Stocks struggled for traction globally on Tuesday as a slew of trade headlines continued to buffet markets. The dollar was steady as Treasury yields edged higher.
The Stoxx Europe 600 Index fluctuated in a narrow range as gains for real-estate companies offset declines for banks and car makers. Futures on the S&P 500 fell even as China confirmed its vice premier would attend trade talks in Washington this week. Korean and Japanese shares slid as both markets reopened after holidays, while stocks in Shanghai and Hong Kong advanced. The euro pared a gain after German factory orders rebounded less than economists’ forecasts in March.

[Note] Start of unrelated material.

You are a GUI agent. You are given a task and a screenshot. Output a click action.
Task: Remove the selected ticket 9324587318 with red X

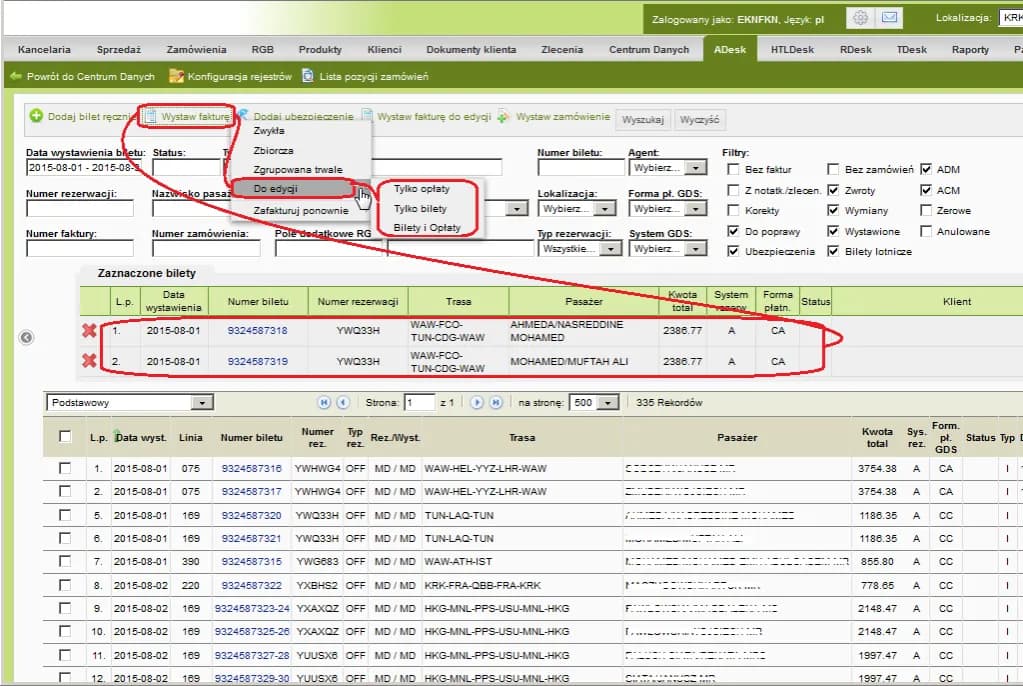coord(89,331)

Investor sentiment remains fragile as traders wait for the next development in the trade dispute between the world’s two biggest economies. China’s government confirmed Tuesday that Vice Premier Liu He would visit the the U.S. for trade talks on May 9 and 10, after American Trade Representative Robert Lighthizer told reporters Monday the Trump administration still plans to increase duties on imports from the Asian nation.
West Texas Intermediate crude dipped 0.2 percent to $62.14 a barrel. The yield on 10-year Treasuries advanced one basis point to 2.48 percent. Futures on the S&P 500 Index fell 0.4 percent. The U.K.’s FTSE 100 Index fell 0.2 percent.